Einheizen mit Wodka hilft

Aber mit der Dame in der Sitzreihe vorne dran, mit der er auch die Tüten im Overhead-Locker teilt (Tüten rein, Tasche raus, Tüte nochmal umräumen, nochmal gucken, Tüte wieder rein, Tasche rüber, alles auf den Sitz, diskutieren, Tasche hoch, Tüte nach rechts, Taschen nach links), und mit dem Muskelmann, zu dem die lose Hand gehört, mit denen kann er gut sprechen. Und lebhaft auch. Gesten, Volumen, Körpereinsatz, volles Programm.
Achso, und mit der Flasche Wodka natürlich. Er schwenkt sie durch die Reihen, verschwindet dann irgendwann nach vorne. Vermutlich zum Piloten. Denn dass sichs mit Schnaps besser fliegt, scheint Konsens unter russischen Reisenden zu sein. Zumindest umweht die Menschen im Gang erstaunlich häufig und eindringlich eine entsprechende Note.

Und der Grund könnte auch schlicht sein: Es ist scheiße-kalt in diesem Flieger. Warum die Herren alle Kurzarm tragen, ist mir dabei ein Rätsel. Vielleicht: kalt –> Wodka –> heiß –> Kurzarm?! Es ist wirklich kalt! Kälter als in anderen Fliegern! Echt jetzt! Nicht nur wegen mir und meinem komischen neuen Klima-Empfinden! Die Flugbegleiterin hat kein Verständnis für mich. Obwohl, man weiß es nicht. Tatsächlich hab ich noch keine von den Damen auf meinen mittlerweile 3 Flügen mit Aeroflot lächeln sehen. Ernste Gesellen arbeiten bei dieser Airline. Gnädig bekomme ich jedoch eine Decke überreicht.
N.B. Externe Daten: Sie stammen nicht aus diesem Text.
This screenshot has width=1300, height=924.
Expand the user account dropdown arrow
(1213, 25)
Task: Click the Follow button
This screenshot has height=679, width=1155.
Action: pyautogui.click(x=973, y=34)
Applaus! Applaus! Wir sind in Scheremetjevo!

Besser temperiert kommt endlich ein klitzekleines bisschen Schlaf. Zwar nur im Sitzen, denn die Begleitung des Wodka-Trinkers ist zwischenzeitlich zu mir umgezogen. Zwangsläufig, da der Stark-Armige plötzlich auf 3 Sitzen liegen musste. Versteh ich. Das war ja auch meine Vision. Mit steifem Nacken nicke ich ein, da landen wir schon. 1:30 Uhr in Deutschland, 4:30 in Moskau. Die Passagiere klatschen. Gut, vielleicht sollte man das wirklich machen bei Aeroflot?!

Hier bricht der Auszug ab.